「コーチングの効果って何?」
「エビデンスは?」
と質問されて、すっと回答できるでしょうか。
今回は、コーチングの効果について18個の研究を統合して分析してくれた論文(ありがたい!)がありますので紹介していきます。
オランダ、アムステルダム大学の労働・組織心理学部 Theeboom氏らが2013年に発表した論文です。
概要
はじめにこの研究結果をおおまかにお伝えします。
筆者らは理論面、実践面を考慮しコーチングの効果を下記5つに分類し、効果があったと結論づけています。
5つのカテゴリーはみなさんの経験と照らしあわせると納得のいくものでしょうか。それでは5つのカテゴリーについて詳細を見ていきましょう。
コーチングの5つの効果
1.パフォーマンス / スキル
特に営利を目的とする企業においては、この「パフォーマンス」向上の効果があるのかは最も関心のあるカテゴリーではないかと思います。
2.幸福(well-being)
次は、well-beingです。well-beingと従業員の生産性の間に関係があることを示す研究がありますので、well-beingも組織における効果として位置づけることができます。
3.コーピング
コーピングはあまり日本では耳にしませんが、説明を読むとストレスへの対処や自己効力感(自分はできるという自己認識)を意味しています。

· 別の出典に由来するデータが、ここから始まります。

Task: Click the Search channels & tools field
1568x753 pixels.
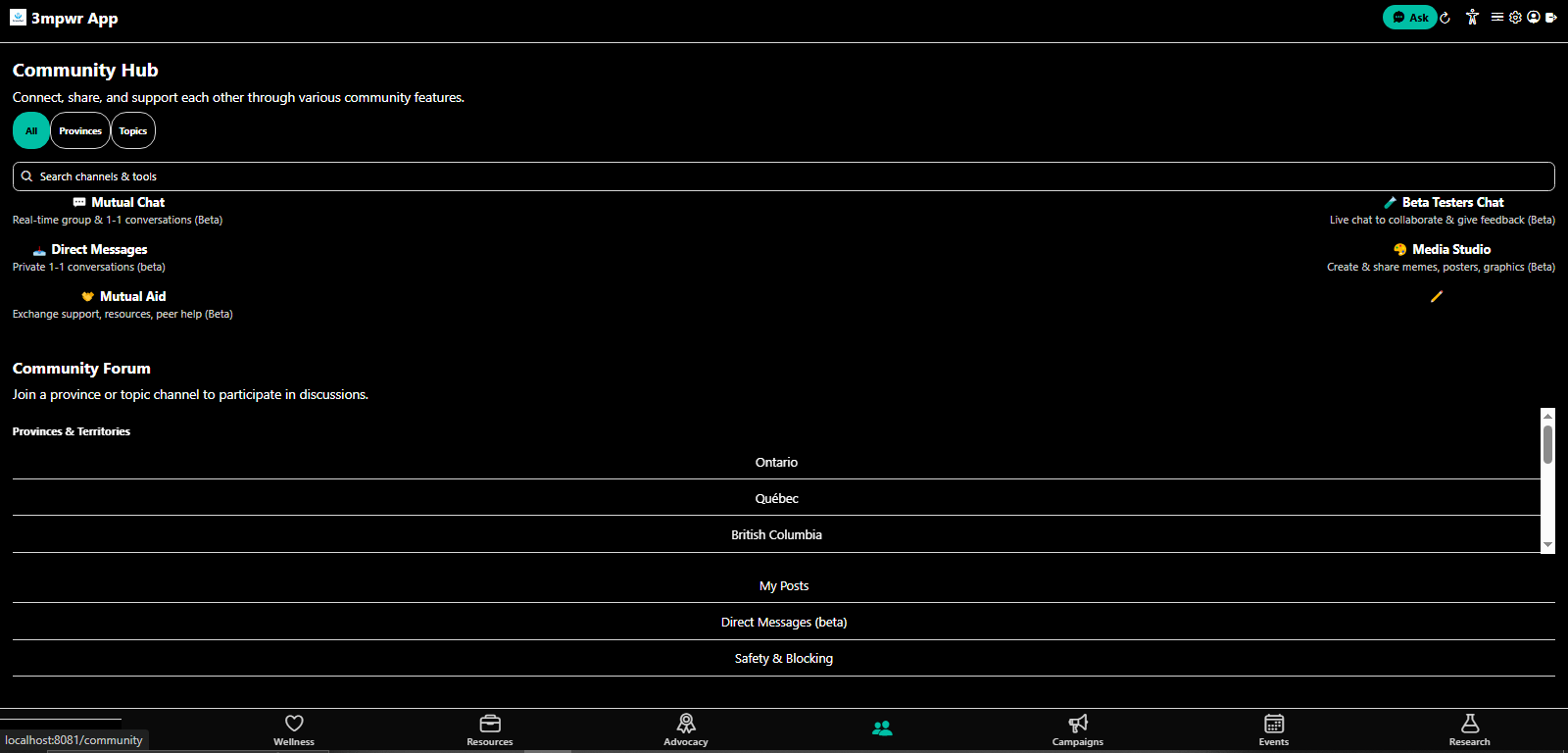Action: pos(784,176)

4.仕事に対する姿勢(work attitudes)
4つ目は、仕事や組織への満足度のようなカテゴリーです。組織コミットメントというのは、組織への愛着とか帰属意識を表す概念です。
5.目標指向の自己制御(goal-directed self-regulation)
最後5つ目は、目標にまつわる行動が含まれるカテゴリーです。
GAS:goal-attainment scalingって何?という方はこちら。
メンタルヘルスプログラムを評価するためKiresukらにより開発された。
対象者個々の目標について,それぞれ5段階(+2~−2)で達成度を評価する。事前に、目標を決め達成すれば0。それより高いと(+1, +2)と低いと(−1, −2)とスコアリングされる。
理学療法学 目標設定と目標達成度評価の考え方 上岡裕美子を参照。
まとめ
この論文では、5つのカテゴリーでコーチングが効果があることを示しました。
筆者らはまとめの章で、「コーチングが機能するか?」という問いでなく「コーチングはどのように機能するのか?」という問いへ移っていく時期にきている、と書いています。
この論文が発表されたのは2013年であり、その後コーチングは「どのように機能するのか」についての論文も出ていますので、また紹介できればと思います。